11 cze 2012

Rozdział 53.

,,Nie mieliśmy okazji zbyt długo ze sobą porozmawiać i lepiej się poznać. Mam nadzieję, że jakoś to nadrobimy. :D'' - tak brzmiała treść tego sms-a. A nadawcą był...Liam Payne. W pierwszej chwili moje serce zamarło. Niby skąd on ma mój numer telefonu? Przecież mu go nie podawałam! Mniejsza z tym skąd go ma, ale po co on do mnie pisze? Powtórnie przeczytałam treść sms-a. Pierwsze zdanie przykuło moją uwagę. Lepiej się poznać? Niby po co, przecież...zaraz, zaraz... czy on próbuje ze mną flirtować? Jest naprawdę przystojny, bo od zawsze pociągali mnie chłopcy z dłuższymi włosami, miły i szarmancki, tak wnioskuję po jego zachowaniu z imprezy i wydaje mi się, że jest świetnym chłopakiem, ale... ja kocham Nathana. To jemu jestem gotowa poświęcić całe moje życie. Problem w tym, że on jest moim przyjacielem, a Liam to krótka znajomość, która całkiem miło zapadła mi w pamięci i którą można przyjemnie rozwinąć, ale czy warto? Możliwe, że tak. Może powinnam spróbować?
- To jakaś ważna wiadomość? - z zamyślenia wyrwał mnie spokojny głos Nathana, który uważnie mi się przyglądał.
- Nie. To tylko sieć. - uśmiechnęłam się ciepło i schowałam telefon do kieszeni.
- Jak masz jakiś problem to możesz mi o nim powiedzieć, zawsze ci pomogę. - na twarz wylał mu się serdeczny uśmiech. Przeszłam na drugą stronę i zajęłam miejsce tuż obok niego.
- Wiem. - uśmiechnęłam się ciepło, głowę odkręcając w jego stronę. Nathan bez słowa objął mnie ramieniem, a ja wtuliłam się w niego jak mała kotka. Wiedziałam, że to on jest moim najwspanialszym przyjacielem, ale niestety tylko nim... Cała droga minęła nam na przyjemnej rozmowie. Ogólnie dużo ze sobą rozmawialiśmy, a tematów nigdy nam nie brakowało. Pociąg wjechał na stację. Zabraliśmy swoje rzeczy i udaliśmy się na postój taksówek. Po około 20 minutach znajdowaliśmy się przed domem chłopaków. Nathan pociągnął za klamkę.

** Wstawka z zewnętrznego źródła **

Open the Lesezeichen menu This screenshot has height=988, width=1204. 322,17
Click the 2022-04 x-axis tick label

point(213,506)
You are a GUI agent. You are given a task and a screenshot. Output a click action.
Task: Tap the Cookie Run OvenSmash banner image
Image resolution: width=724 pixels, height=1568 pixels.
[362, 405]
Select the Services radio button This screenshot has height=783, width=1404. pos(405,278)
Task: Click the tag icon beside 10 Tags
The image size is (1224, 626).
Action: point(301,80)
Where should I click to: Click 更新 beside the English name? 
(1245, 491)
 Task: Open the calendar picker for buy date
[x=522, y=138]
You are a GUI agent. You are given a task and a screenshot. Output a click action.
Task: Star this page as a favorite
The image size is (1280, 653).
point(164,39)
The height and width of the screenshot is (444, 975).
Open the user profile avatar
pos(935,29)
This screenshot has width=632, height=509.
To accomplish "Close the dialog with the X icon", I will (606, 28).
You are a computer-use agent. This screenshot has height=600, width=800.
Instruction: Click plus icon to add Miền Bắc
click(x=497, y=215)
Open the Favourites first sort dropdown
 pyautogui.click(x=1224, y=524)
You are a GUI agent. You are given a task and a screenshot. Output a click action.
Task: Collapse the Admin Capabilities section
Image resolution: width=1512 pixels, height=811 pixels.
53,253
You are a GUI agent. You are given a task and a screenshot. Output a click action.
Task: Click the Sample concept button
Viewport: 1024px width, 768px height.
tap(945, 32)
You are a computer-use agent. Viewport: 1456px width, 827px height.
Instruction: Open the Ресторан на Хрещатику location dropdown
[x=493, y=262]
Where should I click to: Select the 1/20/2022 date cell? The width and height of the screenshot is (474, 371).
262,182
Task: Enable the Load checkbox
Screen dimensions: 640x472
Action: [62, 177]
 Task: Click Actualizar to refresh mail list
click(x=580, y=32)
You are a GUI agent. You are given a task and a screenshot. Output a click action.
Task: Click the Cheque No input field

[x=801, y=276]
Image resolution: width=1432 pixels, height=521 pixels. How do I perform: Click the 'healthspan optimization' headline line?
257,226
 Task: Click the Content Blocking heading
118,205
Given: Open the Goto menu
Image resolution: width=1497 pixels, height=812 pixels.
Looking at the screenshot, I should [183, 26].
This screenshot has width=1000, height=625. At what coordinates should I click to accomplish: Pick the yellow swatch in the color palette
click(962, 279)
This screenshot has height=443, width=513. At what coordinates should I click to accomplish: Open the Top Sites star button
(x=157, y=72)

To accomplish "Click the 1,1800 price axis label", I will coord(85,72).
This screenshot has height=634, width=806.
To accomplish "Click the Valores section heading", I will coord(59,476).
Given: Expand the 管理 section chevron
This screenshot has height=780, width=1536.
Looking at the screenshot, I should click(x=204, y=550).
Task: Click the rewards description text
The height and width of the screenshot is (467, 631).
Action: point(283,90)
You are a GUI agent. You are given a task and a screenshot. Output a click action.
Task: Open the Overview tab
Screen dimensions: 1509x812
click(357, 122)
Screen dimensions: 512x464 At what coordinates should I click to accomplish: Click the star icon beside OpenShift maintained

- Zamknięte. To dziwne... Przecież mieliśmy dzisiaj wracać, a ich jeszcze nie ma? - oznajmił nad czymś się zastanawiając - Poczekaj zadzwonię do nich. - posłusznie usiadłam na schodkach, ramionami  oplatając kolana. Nathan obdzwonił wszystkich chłopaków i wrócił do mnie z miną... w sumie to nie wyrażała ona nic.
- No i co? - spytałam obojętnie.
- Chłopaki zostają jeszcze z dziewczynami i nie mają zamiaru dzisiaj wracać. Także...
- Nie masz kluczy i będziemy spać na dworze?
- Nie. To że jesteś zdana tylko i wyłącznie na moje towarzystwo. - zaśmiał się melodyjnie.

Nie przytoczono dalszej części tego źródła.